Permira completes Squarespace acquisition after upping bid to $7.2B


Website builder Squarespace is no longer a publicly-traded company, after private equity firm Permira procured all remaining common stock in the firm.

Permira first revealed plans to acquire Squarespace back in May, offering shareholders in the NYSE-traded company $44 per share — this equated to an equity valuation of $6.6 billion, and an enterprise valuation of $6.9 billion. However, proxy advisory firm Institutional Shareholder Services (ISS) recommended that Squarespace shareholders reject the offer, on the basis that the transaction didn’t maximize the value for shareholders — particularly given that Squarespace’s financial outlook was strong.

And so Permira upped its offer last month to $46.50 per share, representing a valuation of around $7.2 billion. On Monday, Permira announced that it had successfully bought most of the shares and would be completing a second-step merger to acquire all outstanding shares from remaining shareholders who didn’t participate in the tender offer — and that step is now complete.

On Tuesday, Squarespace also completed the sale of its restaurant reservation service Tock to American Express, in a deal valued at $400 million.

Founded in 2004 by Anthony Casalena, Squarespace is a no-code platform for SMEs and freelancers to build websites, blogs and online stores. The company filed to go public in 2021, hitting a peak market cap of $8 billion — well below its peak private valuation of $10 billion. However, the company’s market cap plummeted to $2 billion in 2022, before soaring back up past the $5 billion mark off the back of strong earnings.

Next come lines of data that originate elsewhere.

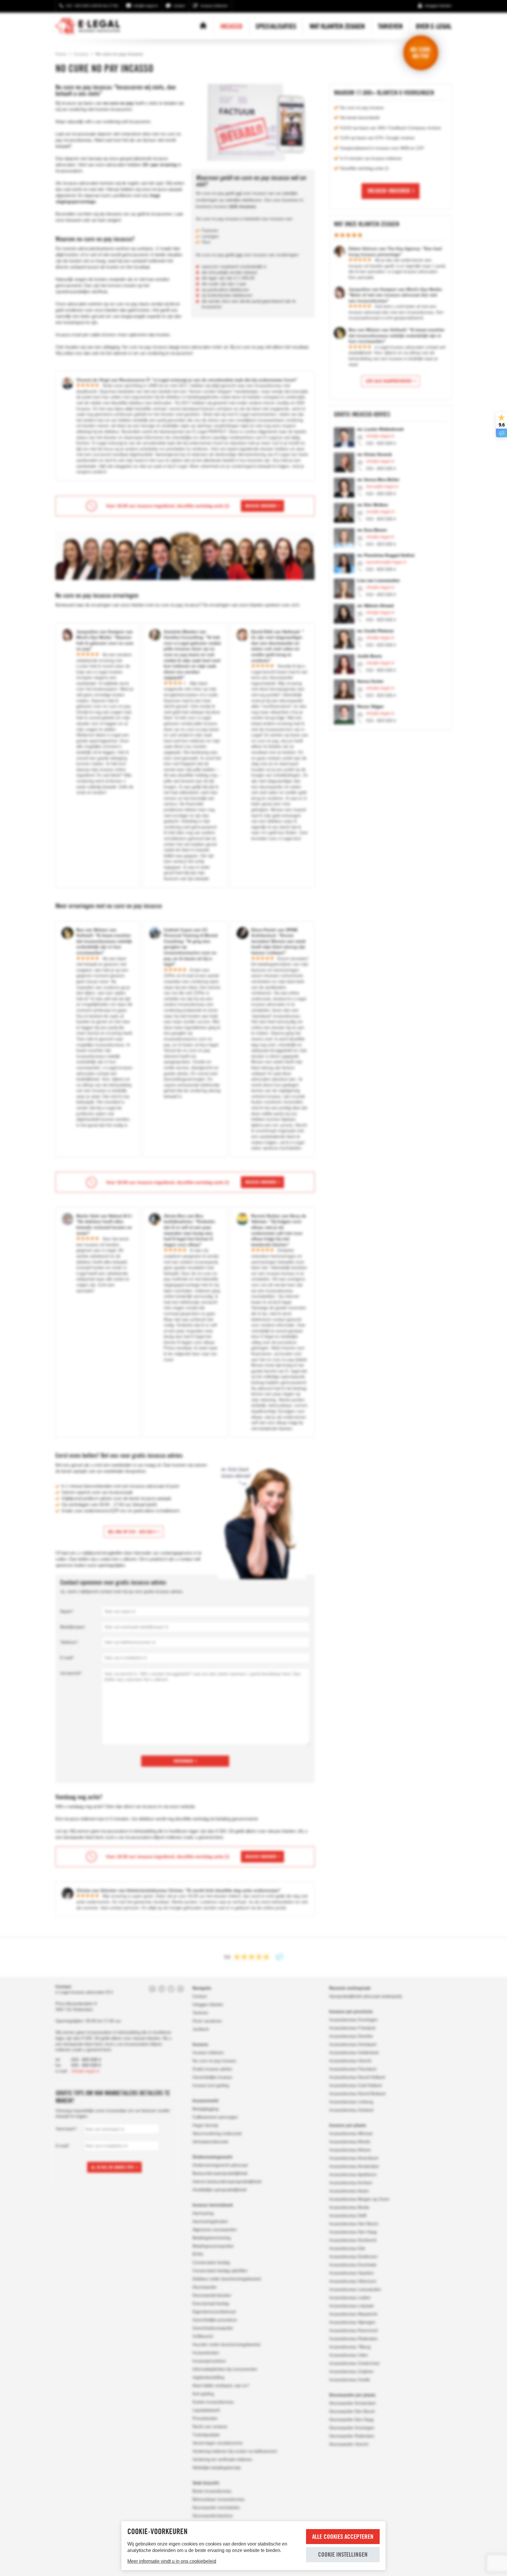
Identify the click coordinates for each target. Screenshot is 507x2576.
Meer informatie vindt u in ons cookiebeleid (171, 2561)
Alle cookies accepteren (343, 2536)
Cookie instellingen (343, 2554)
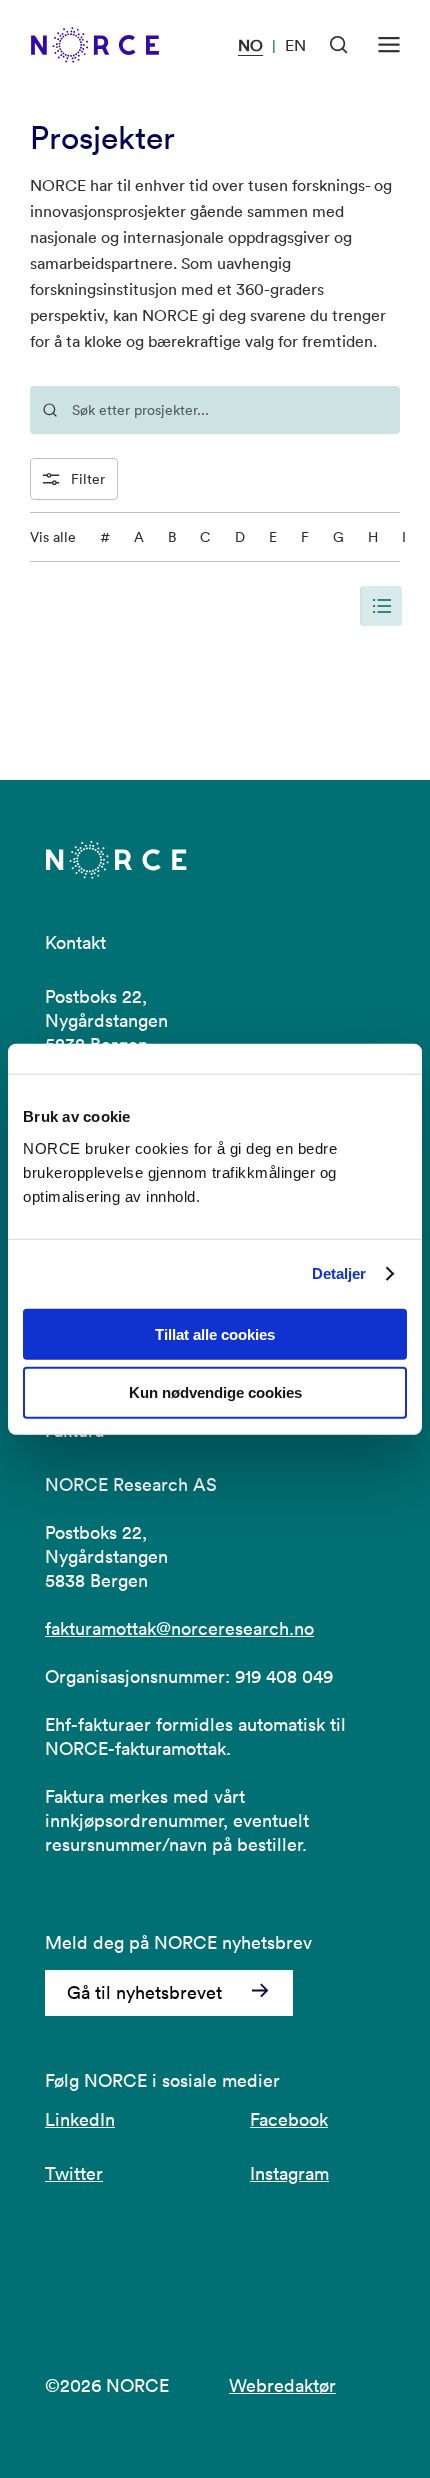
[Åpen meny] (389, 45)
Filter (88, 479)
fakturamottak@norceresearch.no (179, 1628)
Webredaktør (282, 2385)
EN (295, 45)
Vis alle (53, 537)
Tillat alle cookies (215, 1333)
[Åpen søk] (339, 45)
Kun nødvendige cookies (215, 1392)
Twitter (74, 2173)
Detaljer (339, 1273)
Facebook (289, 2119)
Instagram (289, 2173)
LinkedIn (80, 2119)
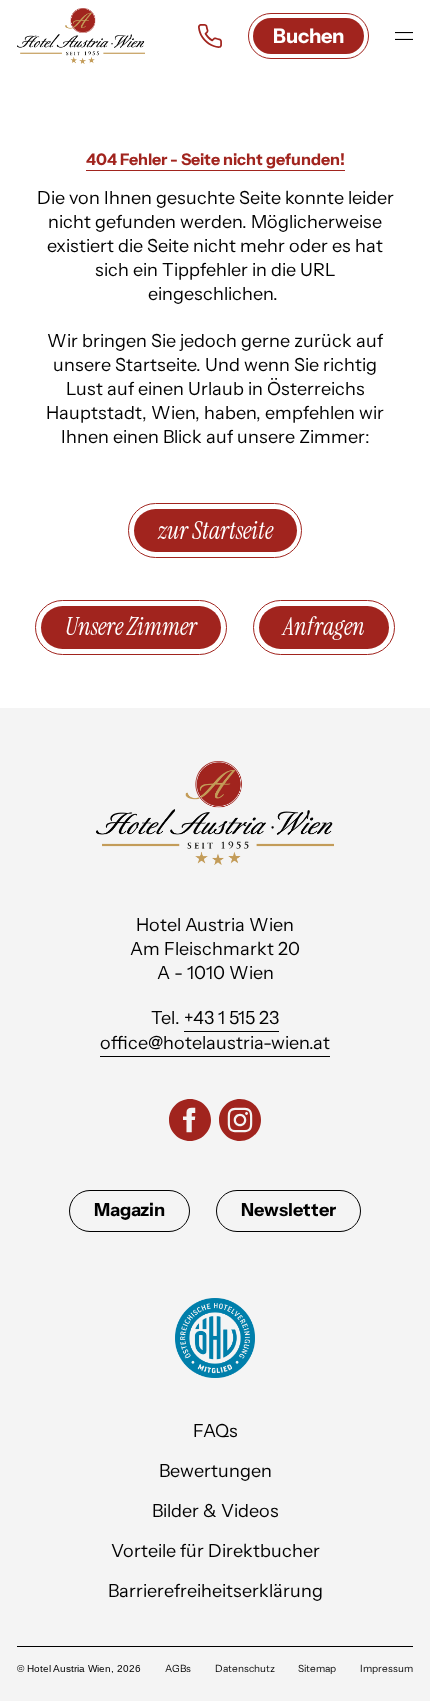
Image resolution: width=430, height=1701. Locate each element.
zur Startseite (215, 530)
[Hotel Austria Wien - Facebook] (190, 1123)
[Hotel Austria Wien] (81, 36)
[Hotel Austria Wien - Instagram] (240, 1123)
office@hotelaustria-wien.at (215, 1043)
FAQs (215, 1431)
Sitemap (317, 1669)
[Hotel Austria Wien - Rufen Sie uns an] (210, 36)
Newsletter (288, 1210)
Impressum (386, 1669)
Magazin (129, 1210)
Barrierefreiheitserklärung (215, 1591)
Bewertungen (215, 1471)
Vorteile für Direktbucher (215, 1551)
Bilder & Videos (215, 1511)
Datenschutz (245, 1669)
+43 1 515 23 (231, 1018)
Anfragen (324, 626)
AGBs (178, 1669)
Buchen (308, 36)
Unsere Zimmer (131, 626)
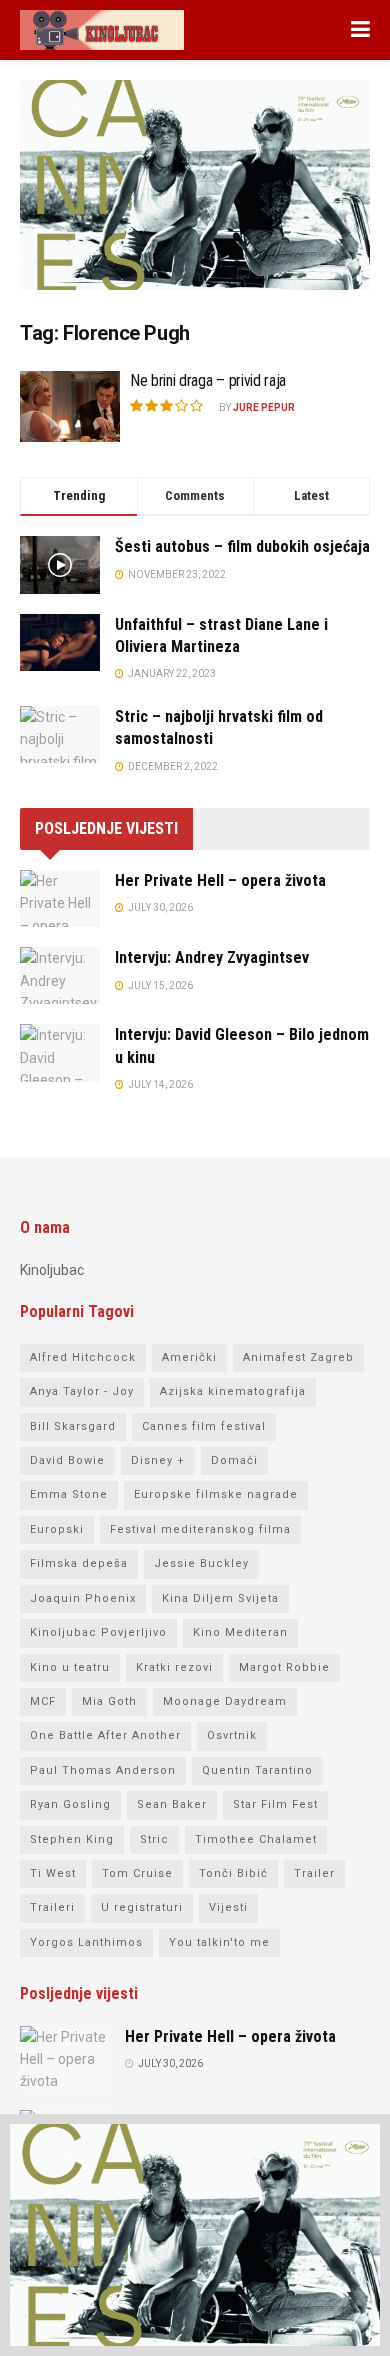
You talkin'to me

Permira’s bid represents a 36.4% premium over Squarespace’s 3-month average price leading up to the transaction announcement in May, and it’s also one of the biggest take-private deals of 2024.

Casalena will continue as Squarespace’s CEO and chairman, and Permira says that he has “rolled over a substantial majority” of his Squarespace equity rather than cashing it all out — this means he remains one of his company’s biggest shareholders. VC firms Accel and General Atlantic are also remaining what Casalena calls “meaningful investors” post-acquisition.